Nuvole di Pietra
Dal 17 gennaio al 4 marzo 2007 a Torino. La fantasia senza il timone della ragione crea improbabili mostri: unita ad essa e' la madre di ogni arte e di tutte le meraviglie che ne discendono. (Francisco Goya)
La genialita' unita alla fantasia, perizia applicata al fuoco creativo: non esiste una sola definizione per descrivere il lavoro di Enrico Cirio, maestro orafo che annovera tra i suoi estimatori Case Reali, personaggi noti e grandi collezionisti dal gusto infallibile, che la Biblioteca Reale di Torino ospita in anteprima internazionale dal 17 gennaio al 4 marzo 2007 con la mostra Nuvole di pietra, promossa dalla Provincia di Torino. Una sede prestigiosa per una mostra preziosa: la Biblioteca Reale infatti conserva alcuni dei piu' importanti disegni di Leonardo da Vinci, tra i quali l’"Autoritratto" ed il "Volto dell'Angelo".

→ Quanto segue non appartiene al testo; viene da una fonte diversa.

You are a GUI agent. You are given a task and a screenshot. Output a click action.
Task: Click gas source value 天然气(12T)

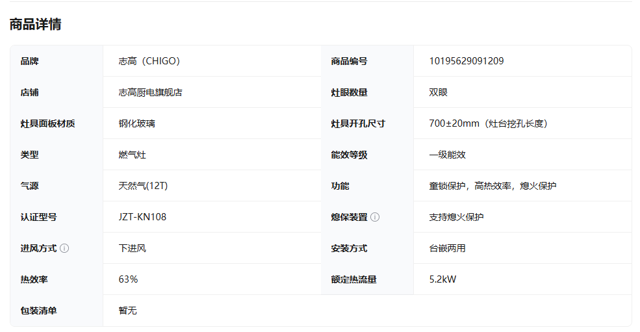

Orafo, narratore, esteta, Enrico Cirio e' soprattutto un traduttore: della sua primaria ispiratrice - la Natura - egli decodifica e ricompone, in linguaggi nuovi e mai banali, le meraviglie, i misteri ed il piacere delle innumerevoli trasformazioni.
Questo grande artista-artigiano lavora con maestria materiali preziosi in declinazioni insolite: le sue creazioni sono pezzi unici realizzati completamente a mano con un'arte laboratoriale che difficilmente trova paragoni. Cirio spinge infatti la sua sperimentazione sempre un po’ piu' in la', attratto dal superamento del limite materiale e, come un architetto-costruttore, crea strutture perfette che rasentano l’equilibrismo.
L’amore, l’attenzione e la passione con cui Cirio si avvicina alle sue preziose materie prime per trasformarle in oggetti unici e irripetibili rendono impalpabile la distanza tra il manufatto e l’opera d’arte. Ogni pezzo da lui creato e' depositario di una storia, una leggenda, un piccolo aneddoto; e' testimone di un pezzo di vita. Infatti sia le numerose frequentazioni artistiche che l’incontro con i piu' grandi architetti italiani e stranieri sono riflessi nei suoi gioielli, testimonianza di una vita ricca di stimoli e di passioni.
Ma non e' solo l’ambiente esterno ad influenzare le creazioni di Cirio, i suoi manufatti rispecchiano la personalita' del loro creatore: sono opere fantasiose ma rigorose, preziose eppure discrete; interpretazioni del nostro tempo destinate a pochi ed ora, grazie alla Provincia di Torino, per la prima volta esposte al pubblico nella splendida cornice della Biblioteca Reale di Torino.
Il percorso della mostra si snoda attraverso 16 vetrine dove sono esposti gioielli dagli anni ’50 ad oggi con i disegni originali ed i bozzetti preparatori, per una migliore fruizione e comprensione delle opere di Cirio.